GeoTIFFs to GPUs part 1: An Unexpected Conflict - multi-threaded reads, too many jobs

In a corner of a world, there lived a kiwi. Not exactly a corner, since the world is round and corners don't exist on spheres, nor is it not a corner as people do leave it off maps sometimes. It was a kiwi-corner, and that means comfort.

I love GeoTIFFs, they're the one reliable raster format I can drag and drop into QGIS to open out of the box. NetCDF? only if it conforms to some convention. GeoZarr? good luck with that. GeoTIFFs though, they are comforting, they just work.

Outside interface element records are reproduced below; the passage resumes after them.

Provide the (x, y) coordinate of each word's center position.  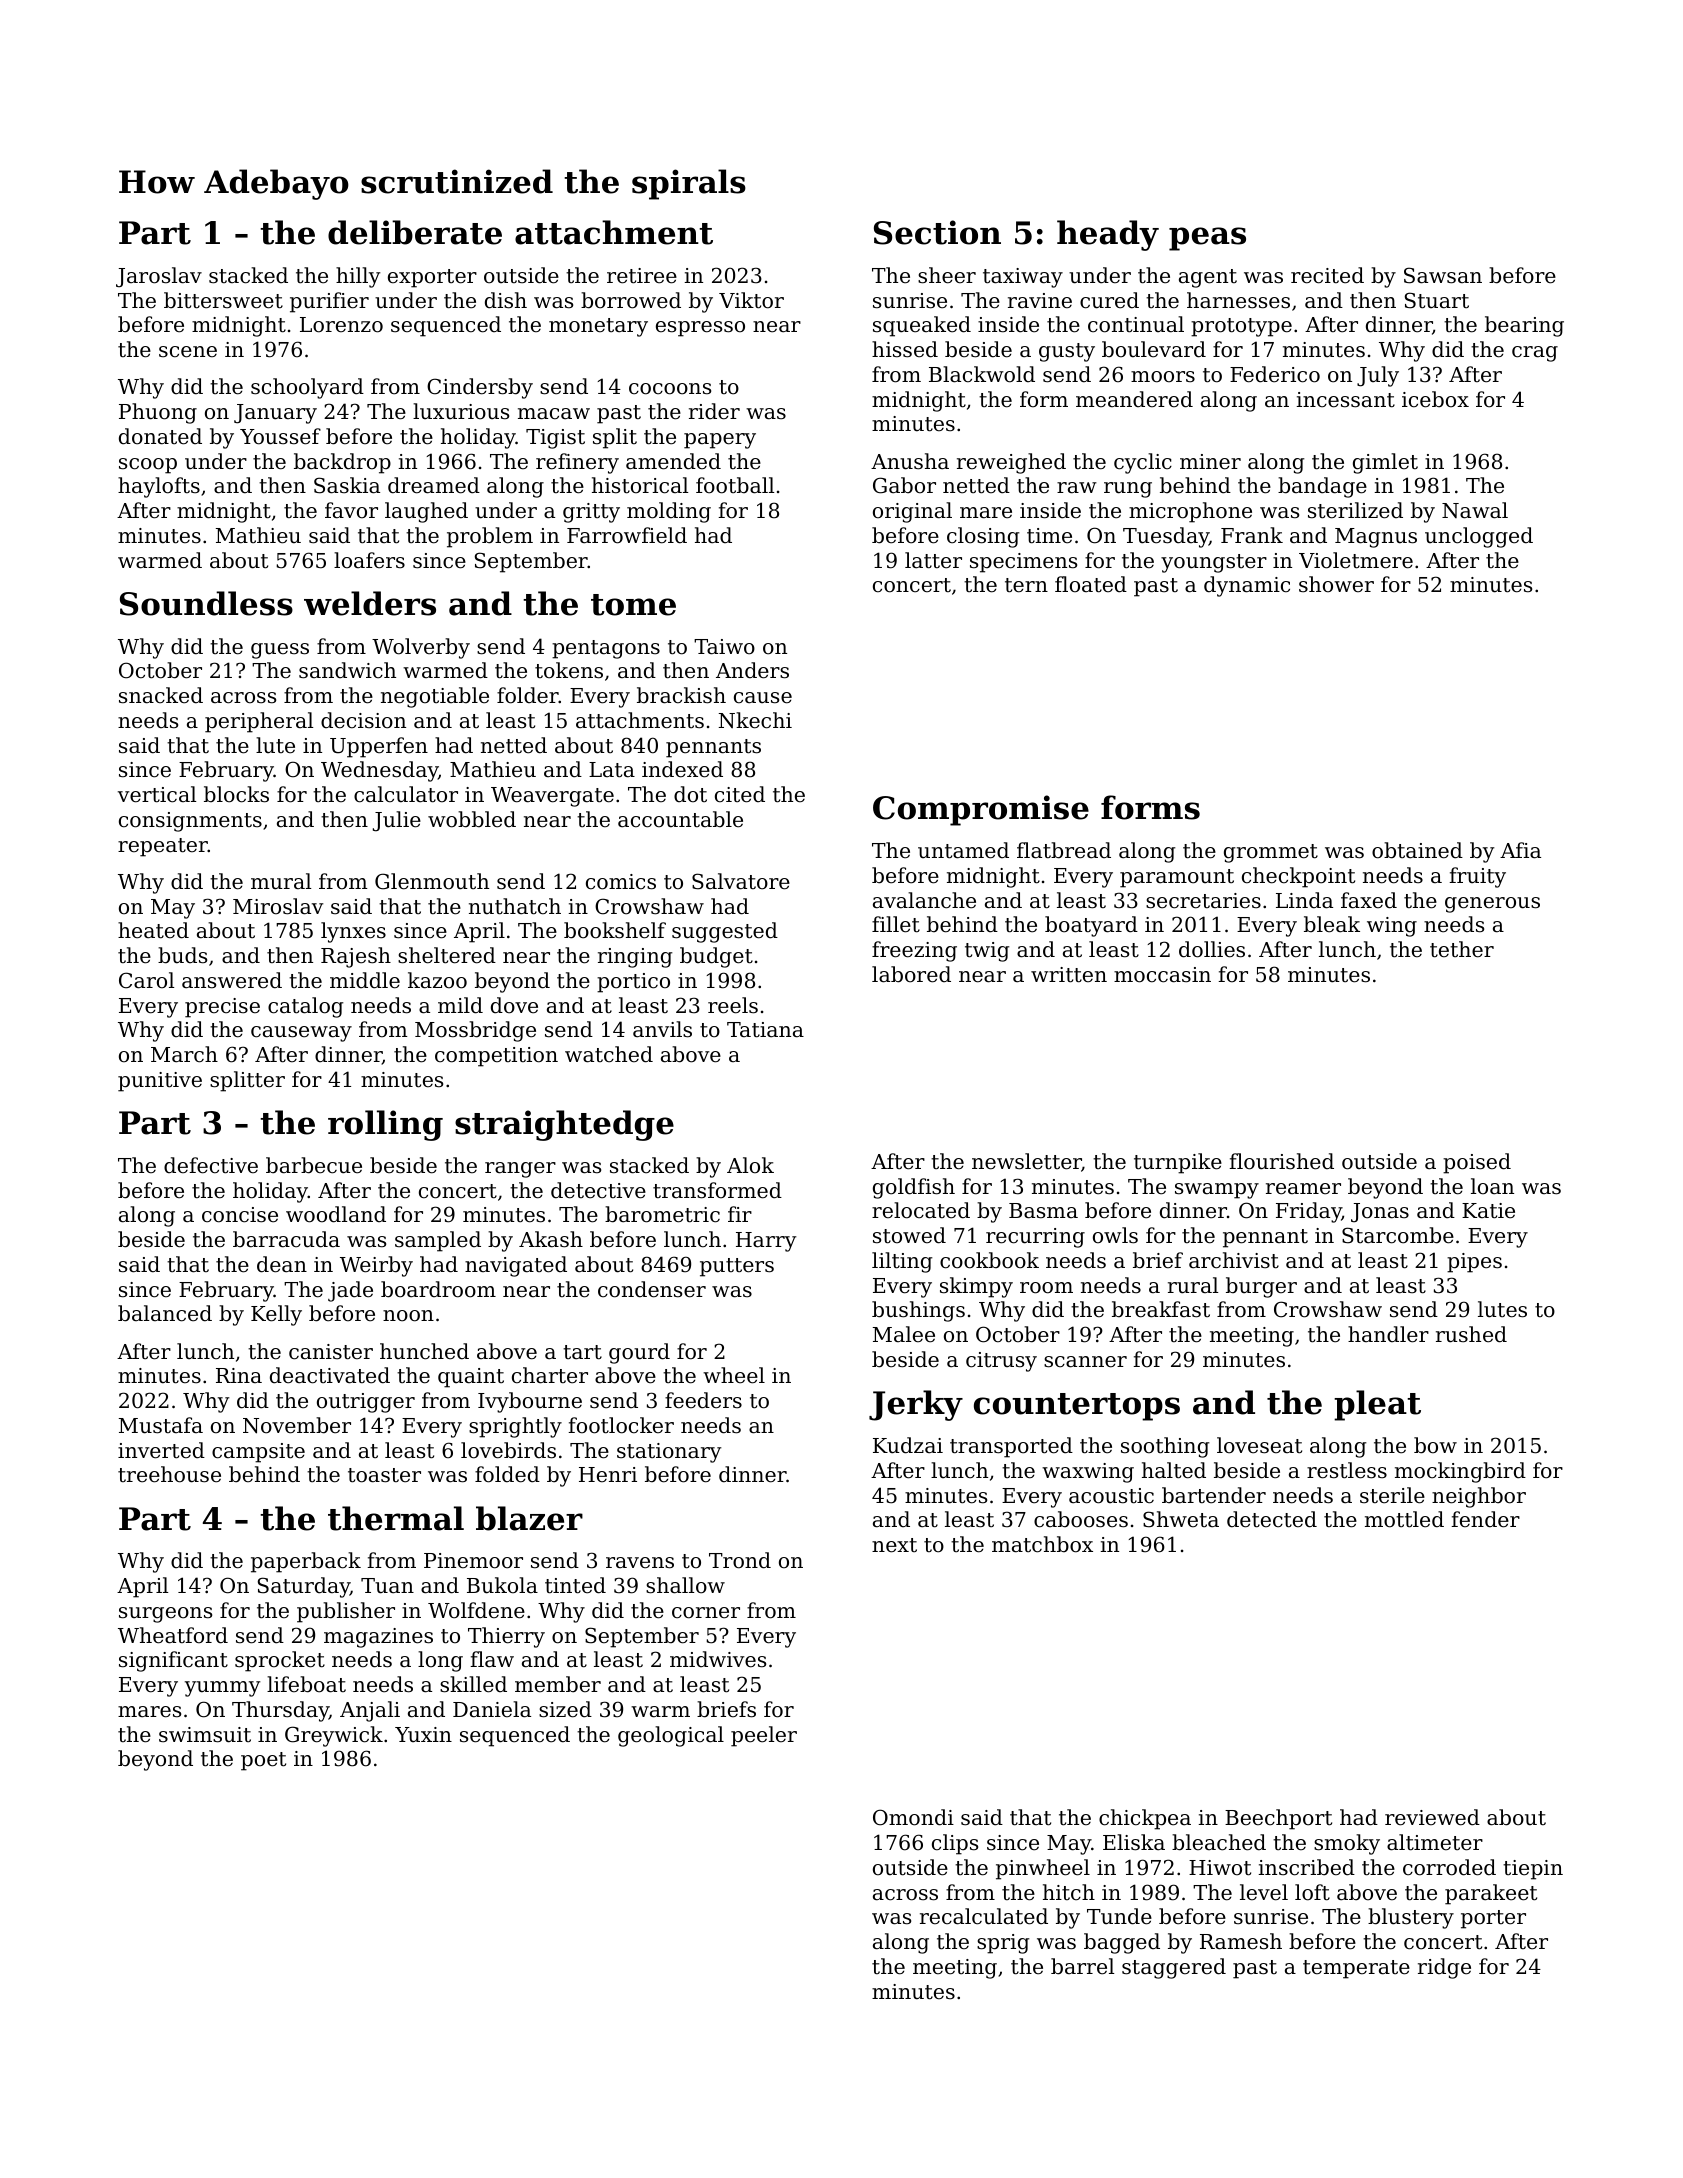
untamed (963, 850)
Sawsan (1443, 275)
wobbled (472, 819)
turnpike (1178, 1163)
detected (1272, 1519)
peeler (764, 1736)
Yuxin (423, 1735)
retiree (642, 276)
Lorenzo (341, 325)
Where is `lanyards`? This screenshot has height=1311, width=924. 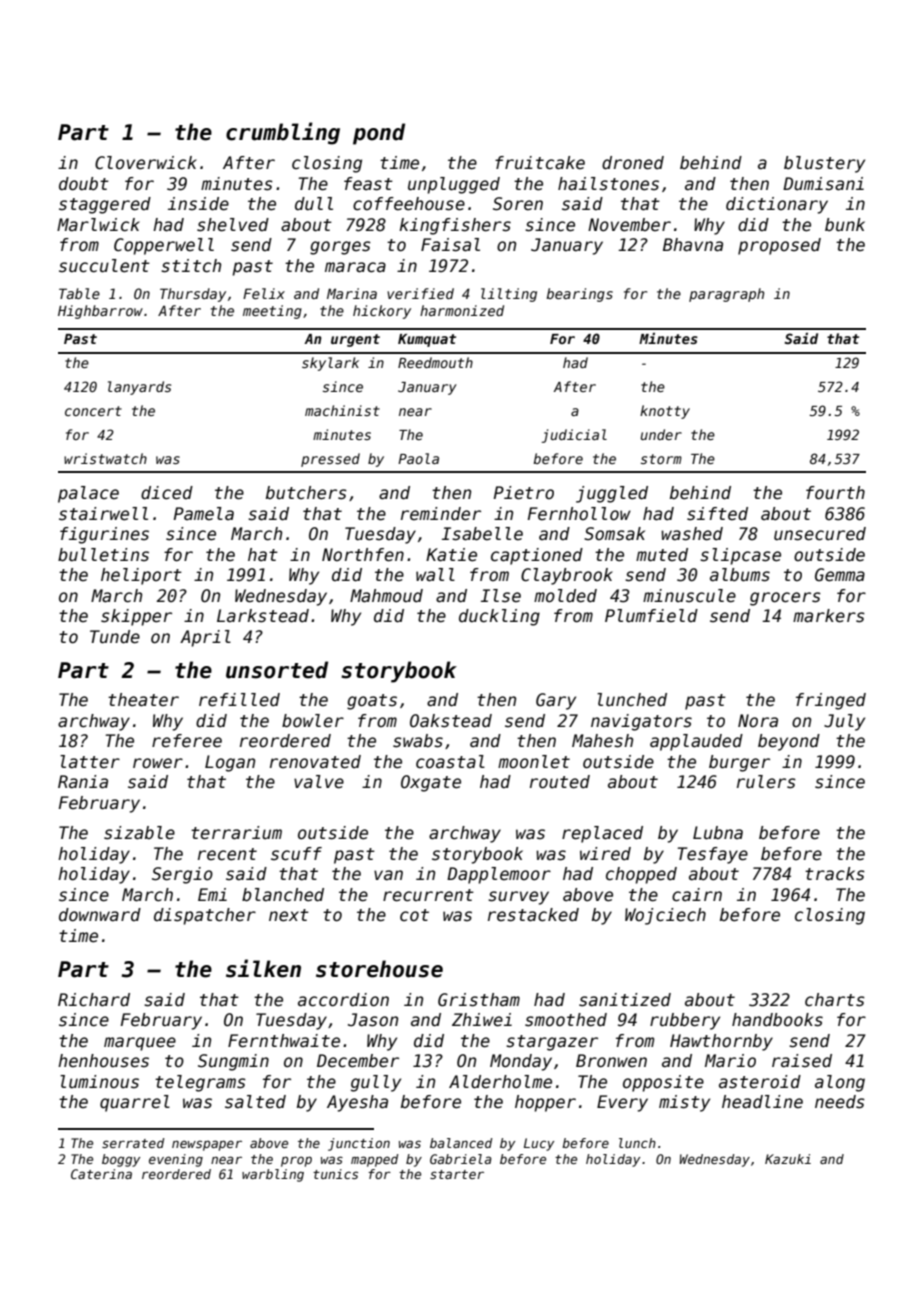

Yet something I've been fighting for since 2023, maybe earlier, was to get reasonable read speeds out of GeoTIFFs, specifically Cloud-Optimized GeoTIFFs (COGs) that supposedly have a better internal layout. The defacto way to read GeoTIFFs is through a 20+ year old C/C++ library called GDAL (technically wrapping libgeotiff). GeoTIFFs/COGs are by far the most popular raster file format according to GDAL's 2024 user survey.

GDAL is usually great, and if you're using GDAL 3.10+, RFC 101 read-only thread-safety should now be implemented, and that works in theory if using GDAL standalone. The problem with GDAL (or any C/C++ library that does parallelism) is when you try to use its parallel mode with another library that also has some form of parallelism.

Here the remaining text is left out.